**INSTRUCTIONS FOR THE TASK**
Give again the line that contains "This screenshot has height=637, width=695.", plus every line after it to the end of the records, unchanged.

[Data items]
^^^^^^^^

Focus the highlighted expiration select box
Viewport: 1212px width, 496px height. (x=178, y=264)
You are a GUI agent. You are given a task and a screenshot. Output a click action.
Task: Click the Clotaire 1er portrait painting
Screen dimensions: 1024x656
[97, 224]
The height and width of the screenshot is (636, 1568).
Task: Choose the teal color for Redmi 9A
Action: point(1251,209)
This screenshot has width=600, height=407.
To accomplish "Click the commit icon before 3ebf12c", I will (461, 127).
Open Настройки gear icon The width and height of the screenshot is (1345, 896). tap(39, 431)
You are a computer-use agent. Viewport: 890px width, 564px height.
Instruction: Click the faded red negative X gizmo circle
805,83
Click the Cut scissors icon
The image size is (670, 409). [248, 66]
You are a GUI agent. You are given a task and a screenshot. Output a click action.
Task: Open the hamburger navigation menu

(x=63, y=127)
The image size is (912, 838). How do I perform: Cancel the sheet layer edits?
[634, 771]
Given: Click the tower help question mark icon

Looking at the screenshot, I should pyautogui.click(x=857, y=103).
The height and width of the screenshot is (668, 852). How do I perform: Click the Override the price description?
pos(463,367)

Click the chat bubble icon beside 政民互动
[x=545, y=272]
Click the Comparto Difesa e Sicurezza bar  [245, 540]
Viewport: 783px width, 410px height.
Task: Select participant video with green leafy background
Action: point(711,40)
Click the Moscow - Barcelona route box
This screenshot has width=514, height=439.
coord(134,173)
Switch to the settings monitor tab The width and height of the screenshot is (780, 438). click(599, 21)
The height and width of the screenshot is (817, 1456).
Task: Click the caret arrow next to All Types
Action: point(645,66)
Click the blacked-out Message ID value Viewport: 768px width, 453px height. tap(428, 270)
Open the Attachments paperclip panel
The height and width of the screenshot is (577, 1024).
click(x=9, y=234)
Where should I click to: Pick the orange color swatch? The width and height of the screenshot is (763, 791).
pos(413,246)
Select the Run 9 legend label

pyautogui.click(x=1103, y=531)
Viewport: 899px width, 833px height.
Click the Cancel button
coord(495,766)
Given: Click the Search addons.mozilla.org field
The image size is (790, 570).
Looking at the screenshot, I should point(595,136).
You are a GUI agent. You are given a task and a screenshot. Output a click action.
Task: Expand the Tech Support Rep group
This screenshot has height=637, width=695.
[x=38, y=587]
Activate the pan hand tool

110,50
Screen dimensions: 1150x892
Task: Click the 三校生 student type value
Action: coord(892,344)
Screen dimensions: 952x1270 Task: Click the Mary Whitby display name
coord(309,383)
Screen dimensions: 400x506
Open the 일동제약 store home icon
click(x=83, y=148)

^^^^^^^^

**ANSWER FOR THIS EXERCISE**
This screenshot has height=637, width=695.
[x=38, y=587]
Activate the pan hand tool

110,50
Screen dimensions: 1150x892
Task: Click the 三校生 student type value
Action: coord(892,344)
Screen dimensions: 952x1270 Task: Click the Mary Whitby display name
coord(309,383)
Screen dimensions: 400x506
Open the 일동제약 store home icon
click(x=83, y=148)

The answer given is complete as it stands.